To improve patient prognosis an early diagnosis of PDAC is crucial. The use of deep learning models can provide a fast first clinical opinion that can be then validated by the expert clinician. However, to create robust models sufficiently diverse and properly pre-processed datasets are necessary. Unfortunately, biomedical data is still scarce, and the necessity of integrating databases is still present. We have tested the major publicly available databases containing cancer samples, and that support the creation of deep learning models. We have confirmed the findings obtained by Howard et al. [23], by showing that when TCGA and GTEx are integrated, a weakly-supervised WSI deep learning model learned features that accurately separate the two datasets, but are not significant enough to properly distinguish between classes, and thus, having a good outer-dataset performance (see Figs. 2C and 4D). Since we are integrating datasets that almost solely contain samples from a given class, there could exist an implicit bias, that makes the model learn to separate the datasets and not the classes. However, integrating multiple datasets with diverse samples is something that is routinely done with gene expression data [38] after multiple preprocessing and integration steps (such as batch correction), and it was something that we wanted to test in the context of digital pathology.

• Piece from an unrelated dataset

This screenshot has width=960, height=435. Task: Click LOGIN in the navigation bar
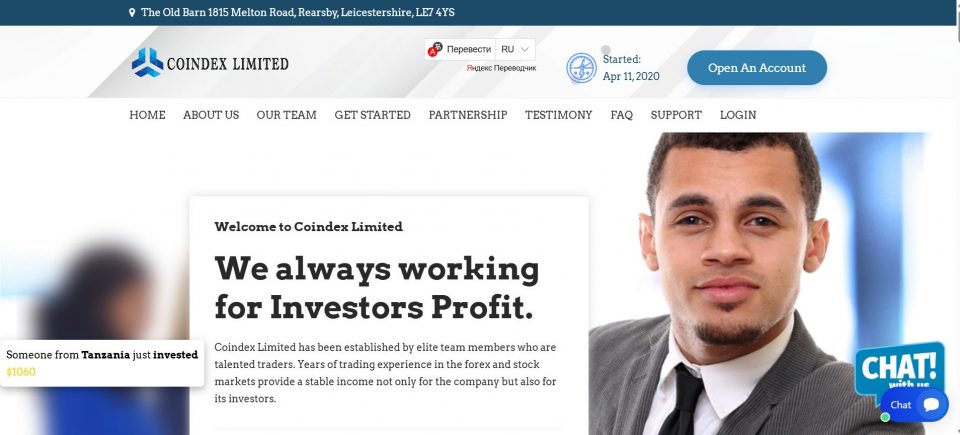pos(738,115)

This also confirms what authors presented in their work, that stain normalization might not be enough for reducing these tissue location biases [23]. This is something that does not happen when the model was trained only on the CPTAC data, showing that the harmonization of a dataset is crucial to have a better generalization performance, and needs to be thoughtfully considered [39]. Nevertheless, we showed how this effect can be mitigated when harmonized data is included in other databases. When the model was trained using all three databases, the performance equals to the one obtained by CPTAC, having the same outer-dataset performance. On the other hand, this effect did not happend when we included TCGA + GTEx data in the training during a 10-Fold evaluation over CPTAC. Thus, it seems that less diverse datasets, where there are not samples from all classes can benefit from integrating datasets that contain both classes, but including class-specific samples might decrease the final performance of a model. Therefore, for performing an accurate PDAC detection by training a deep learning model, CPTAC data by itself or the combination of all three databases should be used. To further validate the generalization capabilities of a weakly-supervised deep learning model, we performed a 12-Fold CV per patient country in CPTAC, showing how the model was able to accurately classify patients from different nationalities even when they are not part of the training dataset.

Conclusions

In this work, we have shown how by using a dataset that has been harmonized, improved results can be obtained in terms of classification performance when compared with the integration of two different datasets. Even though stain normalization and value normalization have been applied to reduce color variability, the state-of-theart methodology for WSI classification has learned features that accurately separate the two datasets, but are not significant enough to properly distinguish between classes, and thus, having a good outer-dataset performance. The final proposed model, trained on CPTAC, is able to accurately distinguish between PDAC and control patients, in both inter and outer-dataset scenarios. Thus, a more fine-grained homogenization is required when training deep learning models, to have improved performance when facing new samples. To mitigate this effect, enough data needs to be used from both classes, to revert the lower performance. We demonstrated it when training a deep learning model over all three datasets, showing that the performance was increased over using only the integration of TCGA + GTEx. Thus, both using CPTAC alone or a combination of CPTAC + TCGA + GTEx, can serve as a solution of training weakly-supervised deep learning models and accurately detect PDAC on histology imaging.

In future work, we would like to explore the generalization capabilities of these models in a more complex problem, classifying control, PDAC, and pancreatitis.

This could show further show the importance of data homogenization.